Even-order harmonics (2nd, 4th, 8th) land at octaves above the fundamental, which makes them musically consonant with whatever note you played. Tube circuits, with their asymmetric transfer curves, lean even. Odd-order harmonics (3rd, 5th, 7th) land on a dominant-7th-chord shape above the root and can read as edgy or dissonant depending on the key. Transistor and clipper-style distortion lean odd. Tape sits in the middle, weighted toward 2nd and 3rd, which is why it works on so much material without obvious commitment to a flavour. Sound on Sound notes that tape machines were historically calibrated to 3% third-order distortion, which is a useful number to keep in mind: that's the reference operating point, not a sign of a broken machine.
Bobby Owsinski, in the 6th edition of his Mixing Engineer's Handbook, describes the saturated sound as "a very slight amount of compression, the addition of even-order harmonics, a gentle roll-off of the high frequencies, and a softening of the transients." All four things happen at once. That's why a single tape stage often replaces an EQ move, a transient softener, and a light compressor in one go.
Four places it belongs before the mix bus
Bass DI. A clean DI puts most of its energy in the 40-80 Hz range, which laptop speakers and earbuds can't reproduce. Saturate the DI and you generate harmonics at 80, 160, 240 Hz and up, which small speakers can play. The ear reconstructs the missing fundamental from the harmonic series, so the bass sounds present on a phone even though the phone can't physically produce the low note. High-pass before the saturator at around 80-100 Hz so the sub stays clean, or use a multiband saturator and exclude the bottom band entirely. Parallel the saturated copy in at 30-50% under the dry DI and you keep the weight on monitors while gaining translation everywhere else.
Snare bottom mic. The bottom mic is mostly wire rattle in the 2-5 kHz range, and it tends to behave inconsistently hit-to-hit. A light tape stage there, set to maybe 1-3 dB of gain reduction equivalent, softens the spikiest transients and thickens the low-mid body of the rattle. The downstream compressor then has a much more predictable signal to work with. Sound on Sound's own technique writeup on saturation strategies puts it bluntly: saturation on kick and snare "can often round out the transients in quite a graceful way," and pushed harder it starts doing the job of compression on its own.
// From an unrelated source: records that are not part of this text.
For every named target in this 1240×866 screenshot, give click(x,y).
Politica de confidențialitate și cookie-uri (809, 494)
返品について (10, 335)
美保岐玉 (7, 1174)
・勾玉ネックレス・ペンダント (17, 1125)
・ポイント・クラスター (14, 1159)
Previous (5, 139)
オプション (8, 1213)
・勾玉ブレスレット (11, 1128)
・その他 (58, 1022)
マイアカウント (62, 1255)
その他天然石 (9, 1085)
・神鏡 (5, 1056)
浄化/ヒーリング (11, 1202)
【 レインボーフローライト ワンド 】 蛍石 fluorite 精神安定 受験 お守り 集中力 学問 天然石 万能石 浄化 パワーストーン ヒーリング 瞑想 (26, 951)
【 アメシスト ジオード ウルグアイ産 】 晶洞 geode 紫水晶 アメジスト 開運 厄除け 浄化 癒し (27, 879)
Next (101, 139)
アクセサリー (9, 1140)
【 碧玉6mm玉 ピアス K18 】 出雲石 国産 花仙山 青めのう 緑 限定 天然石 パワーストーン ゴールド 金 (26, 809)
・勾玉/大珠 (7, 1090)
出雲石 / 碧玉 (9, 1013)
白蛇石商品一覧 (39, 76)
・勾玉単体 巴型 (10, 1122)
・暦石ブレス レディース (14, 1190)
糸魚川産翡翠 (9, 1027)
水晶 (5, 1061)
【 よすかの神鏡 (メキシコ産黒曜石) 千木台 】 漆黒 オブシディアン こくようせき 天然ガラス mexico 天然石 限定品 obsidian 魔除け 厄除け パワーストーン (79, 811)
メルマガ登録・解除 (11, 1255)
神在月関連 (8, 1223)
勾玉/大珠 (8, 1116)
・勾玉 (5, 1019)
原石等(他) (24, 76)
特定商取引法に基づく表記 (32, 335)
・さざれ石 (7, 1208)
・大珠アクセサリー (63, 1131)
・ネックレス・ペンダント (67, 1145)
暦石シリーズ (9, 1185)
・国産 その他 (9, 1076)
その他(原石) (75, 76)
Vocal consonants. Saturation around 2-5 kHz generates harmonics inside the ear's most sensitive frequency band, which makes consonants project forward without raising the peak level. That's a different result from an EQ boost, which lifts everything in the band including the parts you didn't want louder. Place a tube-style saturator after your compressor and de-esser, drive it lightly, and blend at 30-50% wet. The vocal cuts through a dense arrangement without sounding louder on the meter. If you saturate before the de-esser, you'll just amplify whatever sibilance was already there, so the order matters.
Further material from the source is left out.